Racialized Capitalism?

Round table
Mai 30, 2022 18:00 - 20:00
Humboldt Universität zu Berlin, Audimax II (Hörsaalzelt) Philippstr. 13/ Luisenstraße 56

Welche Rolle spielt Rassismus für die Analyse kapitalisitischer Gesellschaften? Sind kapitalistische Gesellschaften notwendigerweise rassistisch? Robin Celikates disktutierte mit Manuela Bojadžijev, Nancy Fraser und Bafta Sarbo.

Thema

In seinem Klassiker „Black Marxism“ von 1983 verwendete Cedric J. Robinson den Begriff „racial capitalism“, um deutlich zu machen, dass der industrielle Kapitalismus als historische Tatsache auf der Grundlage von Kolonialismus und Sklaverei aufgebaut wurde und dass die kapitalistische Akkumulation weiterhin vermittels rassistischer Differenzierung und Hierarchisierung funktioniert. In den letzten Jahren hat der Begriff „racial capitalism“ nicht nur anhaltende theoretische Aufmerksamkeit auf sich gezogen, sondern ist auch zu einem wichtigen Bezugspunkt sozialer Bewegungen, wie der Black Lives Matter-Bewegung, geworden. Es ist unschwer zu erkennen, warum: Rassistische Zuschreibungen (ähnlich wie Geschlecht) strukturieren, wer Zugang zu Arbeitsplätzen, Löhnen, Wohnraum, Krediten, grenzüberschreitender Mobilität und anderen sozialen Gütern hat. Anderseits sind Austerität, Polizeigewalt, Inhaftierung, Umwelt- und Gesundheitsrisiken in grundlegender Weise rassistisch geprägt.
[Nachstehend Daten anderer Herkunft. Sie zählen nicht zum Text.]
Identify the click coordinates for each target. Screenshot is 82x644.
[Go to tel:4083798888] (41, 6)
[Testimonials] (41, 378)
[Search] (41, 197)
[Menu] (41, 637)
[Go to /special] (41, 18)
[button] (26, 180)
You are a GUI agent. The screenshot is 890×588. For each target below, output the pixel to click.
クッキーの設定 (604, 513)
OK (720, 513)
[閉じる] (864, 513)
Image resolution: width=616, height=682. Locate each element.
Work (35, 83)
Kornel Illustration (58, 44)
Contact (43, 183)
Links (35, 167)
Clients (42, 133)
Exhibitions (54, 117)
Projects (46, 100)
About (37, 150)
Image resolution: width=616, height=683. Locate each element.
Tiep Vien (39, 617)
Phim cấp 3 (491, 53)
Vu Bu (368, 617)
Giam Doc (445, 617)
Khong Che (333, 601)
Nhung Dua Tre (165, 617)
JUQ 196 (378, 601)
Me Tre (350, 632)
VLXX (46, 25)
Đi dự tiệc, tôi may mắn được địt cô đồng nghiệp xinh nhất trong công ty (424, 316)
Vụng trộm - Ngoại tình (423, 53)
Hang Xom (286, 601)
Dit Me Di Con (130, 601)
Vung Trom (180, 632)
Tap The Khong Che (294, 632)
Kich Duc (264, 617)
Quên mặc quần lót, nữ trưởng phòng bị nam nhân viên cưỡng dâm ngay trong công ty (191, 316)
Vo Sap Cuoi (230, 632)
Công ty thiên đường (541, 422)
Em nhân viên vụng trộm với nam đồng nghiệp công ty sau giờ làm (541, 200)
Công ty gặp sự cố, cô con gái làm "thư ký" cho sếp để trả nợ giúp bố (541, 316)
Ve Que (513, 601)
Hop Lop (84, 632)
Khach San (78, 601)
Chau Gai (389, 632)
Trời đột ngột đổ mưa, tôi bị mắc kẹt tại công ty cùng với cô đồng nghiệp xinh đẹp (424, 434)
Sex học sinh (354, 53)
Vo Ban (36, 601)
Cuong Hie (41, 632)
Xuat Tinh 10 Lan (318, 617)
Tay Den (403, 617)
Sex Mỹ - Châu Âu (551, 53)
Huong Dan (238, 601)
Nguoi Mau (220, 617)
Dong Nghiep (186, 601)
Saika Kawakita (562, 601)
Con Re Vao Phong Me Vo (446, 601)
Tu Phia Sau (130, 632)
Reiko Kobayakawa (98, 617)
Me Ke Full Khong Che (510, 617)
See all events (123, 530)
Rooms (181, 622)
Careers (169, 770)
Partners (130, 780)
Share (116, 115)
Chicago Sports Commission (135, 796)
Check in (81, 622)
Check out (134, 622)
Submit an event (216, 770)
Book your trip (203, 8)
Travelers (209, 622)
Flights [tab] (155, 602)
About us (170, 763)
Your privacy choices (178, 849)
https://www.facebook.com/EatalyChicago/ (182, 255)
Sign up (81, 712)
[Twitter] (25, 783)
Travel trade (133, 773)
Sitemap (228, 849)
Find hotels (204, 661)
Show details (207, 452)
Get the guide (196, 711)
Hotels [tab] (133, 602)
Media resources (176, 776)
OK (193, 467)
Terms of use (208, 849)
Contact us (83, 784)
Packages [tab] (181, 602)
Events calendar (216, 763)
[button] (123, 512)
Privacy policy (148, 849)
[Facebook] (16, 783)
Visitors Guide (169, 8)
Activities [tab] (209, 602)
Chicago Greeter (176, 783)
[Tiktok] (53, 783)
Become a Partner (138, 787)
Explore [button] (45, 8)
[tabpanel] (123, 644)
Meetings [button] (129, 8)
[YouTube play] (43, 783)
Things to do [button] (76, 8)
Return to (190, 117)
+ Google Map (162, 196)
In dieser Diskussionsrunde haben wir einige der zentralen Fragen erörtert, die die Hinwendung zum Term des „racial capitalism“ aufwirft: Wenn der Kapitalismus notwendigerweise rassistisch ist, was macht ihn dann so? Wenn „race“ und Geschlecht nicht zufällig, sondern konstitutiv für den Kapitalismus sind, wie kann dann das Verhältnis zwischen Klasse, „race“ und Geschlecht so konzeptualisiert werden, dass auch ihre Neuausrichtung in der aktuellen Konstellation nachvollzogen werden kann? Wenn „race“ im Rahmen von „racial capitalism“ nicht in erster Linie eine Identität, sondern eine Machtstruktur ist, wie wirkt sich dies auf unsere Analyse sowohl des Kapitalismus als auch der Bewegungen aus, die gegen Unterdrückung und Ausbeutung kämpfen? Und wenn das universelle Proletariat nicht länger als revolutionäres Subjekt dienen kann, wie sieht dann der Horizont für antikapitalistische Kämpfe und Formen der Solidarität heute aus?

 

Gäste

Manuela Bojadžijev ist Professorin am Institut für Europäische Ethnologie und Co-Leiterin der Abteilung »Soziale Netzwerke und kulturelle Lebensstile« des Berliner Instituts für empirische Integrations- und Migrationsforschung (BIM) der Humboldt Universität zu Berlin. Sie ist an zahlreichen Forschungsprojekten rund um die Themen Arbeit, Migration und Digitalisierung beteiligt. Zuletzt erschien von ihr die Monographie „Die windige Internationale: Rassismus und Kämpfe der Migration“.

Nancy Fraser ist Henry und Louise A. Loeb Professorin für Philosophie und Sozialwissenschaften an der New School for Social Resarch. Sie arbeitet zu Sozialphilosophie und politischer Theorie. Ihr Schwerpunkt liegt auf der Kritik des Kapitalismus, den sie im weitesten Sinne nicht als Wirtschaftssystem, sondern als institutionalisierte Gesellschaftsordnung begreift, die vielfältige Formen der Unterdrückung und Krisentendenzen in sich birgt. Derzeit bereitet sie ein neues Buch vor: Cannibal Capitalism. How Our System Is Devouring Democracy, Care, and the Planet and What We Can Do About It (erscheint vorraussichtlich im Herbst 2022).

Bafta Sarbo studiert Sozialwissenschaften und beschäftigt sich mit dem Verhältnis von Marxismus und Antirassismus. Sie hat zahlreiche Artikel veröffentlicht, unter anderem in der Zeitung „analyse&kritik“, der Zeitung „OXI“ und „Jungle World“. Sie ist politisch aktiv im Vorstand der Initiative „Schwarze Menschen in Deutschland“, wo sie sich mit Racial Profiling, Migrationspolitik und Rassismus in Deutschland beschäftigt.